Start to eliminate variables. Disable packages and services and start to narrow it down. If you want to help me get to the bottom of this now email me your config and I can probably give you an answer within the hour.
-
Ok I'll start disabling packages and see what happens. If I can't figure it out I'll send you my config.
-
I disabled everything I could and no luck. What sections of the config should I send you?
Thanks for offering to look at it for me.
-
If you don't mind just send me the entire config.
-
That's fine. Just got to edit the config. I'll send it to you in a sec.
Edit: Sent. Thanks!
-
No probs here either. :)
-
I get file system errors trying to write.
I can look further into this, I usually don't support nanobsd because of special exceptions I make.
The script is getting hung up on creating two files, countries.txt and lists/countries.txt. Perhaps you can make these files and modify the permissions so they cannot be removed.Were you able to look further into this - or can you provide a little more detail on how to fix? I have the same issue (pfSense 1.2.3 on Alix). Thanks.
-
I must be doing something wrong, or am finding the wrong IP of spammed emails. First, I have nearly every country checked, including the Dominican Republic. I've still received a few emails and my mail server separates them and lists their IP in the subject line for me. Recently I found one with an IP of 200.42.239.139 which as stated here:
http://ip-address-lookup-v4.com/lookup.php?ip=200.42.239.139
Points to the Dominican Republic. Am I finding a fake IP from the sender?
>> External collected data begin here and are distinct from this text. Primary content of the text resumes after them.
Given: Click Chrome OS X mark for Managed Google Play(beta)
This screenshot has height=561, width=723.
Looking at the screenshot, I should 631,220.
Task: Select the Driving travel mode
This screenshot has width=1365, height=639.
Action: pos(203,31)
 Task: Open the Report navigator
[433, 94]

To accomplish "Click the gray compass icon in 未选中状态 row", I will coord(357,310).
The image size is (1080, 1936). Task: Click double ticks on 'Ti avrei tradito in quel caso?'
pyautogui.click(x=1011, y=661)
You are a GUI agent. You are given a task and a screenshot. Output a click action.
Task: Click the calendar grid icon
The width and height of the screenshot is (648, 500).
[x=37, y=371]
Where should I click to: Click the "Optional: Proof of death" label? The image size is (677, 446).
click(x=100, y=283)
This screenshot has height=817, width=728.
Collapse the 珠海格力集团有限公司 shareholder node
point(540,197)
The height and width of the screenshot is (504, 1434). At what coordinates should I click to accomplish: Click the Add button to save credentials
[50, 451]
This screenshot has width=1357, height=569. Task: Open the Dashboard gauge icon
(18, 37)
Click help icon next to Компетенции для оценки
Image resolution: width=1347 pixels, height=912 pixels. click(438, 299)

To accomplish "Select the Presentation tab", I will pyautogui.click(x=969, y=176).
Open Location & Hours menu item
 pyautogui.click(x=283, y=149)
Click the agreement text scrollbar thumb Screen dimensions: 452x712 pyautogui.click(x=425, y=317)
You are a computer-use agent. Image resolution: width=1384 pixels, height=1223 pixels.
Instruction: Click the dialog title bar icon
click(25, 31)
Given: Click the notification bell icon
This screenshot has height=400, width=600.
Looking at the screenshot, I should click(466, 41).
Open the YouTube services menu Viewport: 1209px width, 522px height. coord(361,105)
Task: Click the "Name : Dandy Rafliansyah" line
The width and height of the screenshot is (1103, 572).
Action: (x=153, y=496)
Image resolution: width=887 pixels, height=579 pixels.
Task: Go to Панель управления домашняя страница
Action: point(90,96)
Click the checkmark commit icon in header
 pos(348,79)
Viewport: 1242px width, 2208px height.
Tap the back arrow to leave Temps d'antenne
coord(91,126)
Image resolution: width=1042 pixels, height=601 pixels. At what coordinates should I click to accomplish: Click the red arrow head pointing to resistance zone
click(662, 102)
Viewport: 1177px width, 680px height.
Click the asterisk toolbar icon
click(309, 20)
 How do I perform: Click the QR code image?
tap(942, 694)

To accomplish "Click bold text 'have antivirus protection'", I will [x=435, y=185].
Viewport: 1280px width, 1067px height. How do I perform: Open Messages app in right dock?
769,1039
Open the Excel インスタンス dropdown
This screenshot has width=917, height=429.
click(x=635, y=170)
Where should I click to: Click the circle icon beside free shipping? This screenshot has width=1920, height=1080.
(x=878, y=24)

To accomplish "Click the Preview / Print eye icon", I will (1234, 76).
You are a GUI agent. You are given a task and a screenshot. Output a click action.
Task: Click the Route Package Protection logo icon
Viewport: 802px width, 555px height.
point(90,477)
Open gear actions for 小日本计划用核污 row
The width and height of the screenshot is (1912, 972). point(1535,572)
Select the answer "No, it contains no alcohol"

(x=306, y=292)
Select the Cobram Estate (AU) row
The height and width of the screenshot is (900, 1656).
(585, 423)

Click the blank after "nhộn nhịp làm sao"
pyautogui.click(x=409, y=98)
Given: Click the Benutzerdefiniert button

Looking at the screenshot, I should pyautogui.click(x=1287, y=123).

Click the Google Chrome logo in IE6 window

Thanks.
-
Depending on what the spammer uses as relay….
-
Look at the last ip address before your own email server in the received headers, that's the IP address checked by country block.
-
Version 1.4 released.
Added logging option.
Added missing country. (India is in the top 10 list)
Fixed misspellings.
Changed installation process. -
Version 1.4 released.
Added logging option.
Added missing country. (India is in the top 10 list)
Fixed misspellings.
Changed installation process.After some looking around…is the logging feature located under status --> system logs --> Firewall?